L’ombelico dei sogni. Come un imbuto sui desideri degli italiani, Raffaella distillava avanguardia. In un’Italia, addormentata sul ‘68 e sull’empietà dello stragismo latente, la Signora di Bellaria con la “essse” sibilante, asciugata dal centro sperimentale e dalla pur breve carriera nella recitazione a partire da Monicelli – con cui girò I Compagni, film intenso, insieme a Mastroianni-, macinava con il suo ombelico nudo una profonda rivoluzione Femminile. Senza dover essere femminista radical.
Il suo essere Femmina, bastava di già. Con una transumanza di gesti dirompenti, eppure gentili, riusciva a far digerire a un Paese ingessato da democristianismo e comunismo l’idea che le metamorfosi sociali fossero possibili. Lei era oltre le parti e i partiti.

La Carrà aveva il consenso di un partito. Senza avere l’insolenza e l’arroganza di doverne rappresentare uno.
Aveva instillato, nel comune sentire, come le Donne potessero riappropriarsi di centimetri di dignità, senza dover scavallare nella retorica femminile dell’epoca, stritolata da un certo femminismo a la page e un tanto al chilo.  E che gli uomini cominciassero a ragionare sul costume di una società che li relegava a dover essere maschi, solo, però, se avessero un istinto virale, in molti casi, più che virile. Lei che si era affrancata dal maschilismo paterno. Trovando nella sua Matria e nel suo essere Fitria non dolente, quel femminile che le donava autonomia e coraggio. Insomma, mai banale. A dispetto delle suffragette contemporanee del politically correct a tutti i costi, in un vittimismo perso e disperso.

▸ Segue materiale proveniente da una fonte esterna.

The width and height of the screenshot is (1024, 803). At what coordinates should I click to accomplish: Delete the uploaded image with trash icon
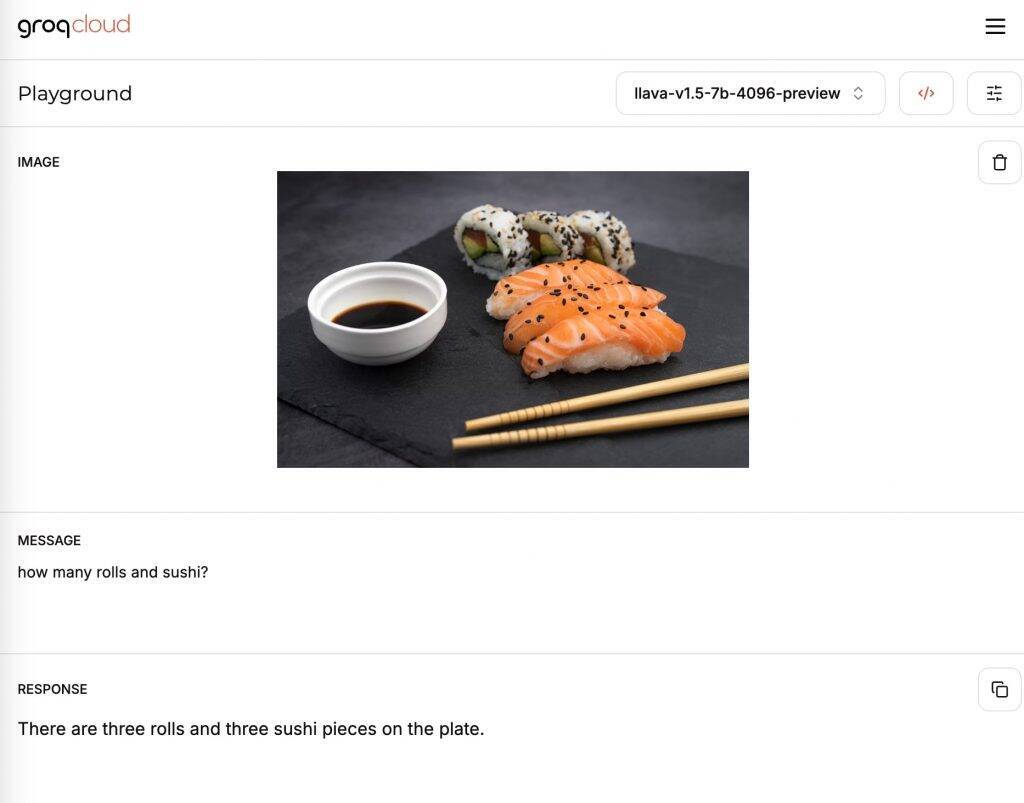[x=999, y=162]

C’era dell’Arte nel suo Casco Biondo, qualcosa che andava da Raffaello- con le sue donne e madonne rivoluzionarie- a Carlo Carrà pittore luminoso della metafisica, con il quale non c’era soltanto assonanza onomastica, ma una vera e propria avanguardia.
Raffaella e Mina. Quel “Milleluci” che era la luce del varietà, due Donne che conducevano il sabato sera della televisione italiana, senza dover essere le stampelle di un conduttore.  Li c’era il Talento. Che è sacrificio, passione, follia e generosità. Quel luogo dell’Essenza che non si appoggia sull’ombelico della mercanzia, né sull’ego di dover essere condottiere televisive, anche senza un’oncia di qualità. Raffaella costruiva i suoi programmi come autrice. Sapendo quanto fossero potenti e impattanti sulla società il video e la sua comunicazione e, sulla fondamentale consapevolezza di esserci solo se si avesse qualcosa da dire o da fare.
Penso a Lei, come una Lady Gaga ante litteram. Quel suo linguaggio del corpo e del costume, come un solco tra rivoluzione e conformismo.

Lei era la Grande Bellezza. Non quella confusa e diffusa mediocrità che accende ogni giorno lo schermo. E forse, senza quel suo: A far l’amore comincia tu, il film di Sorrentino avrebbe avuto un’eco diversa. Un po’ meno Oscar.
E come Fatalità, spegni il Rumore e accendi i sogni.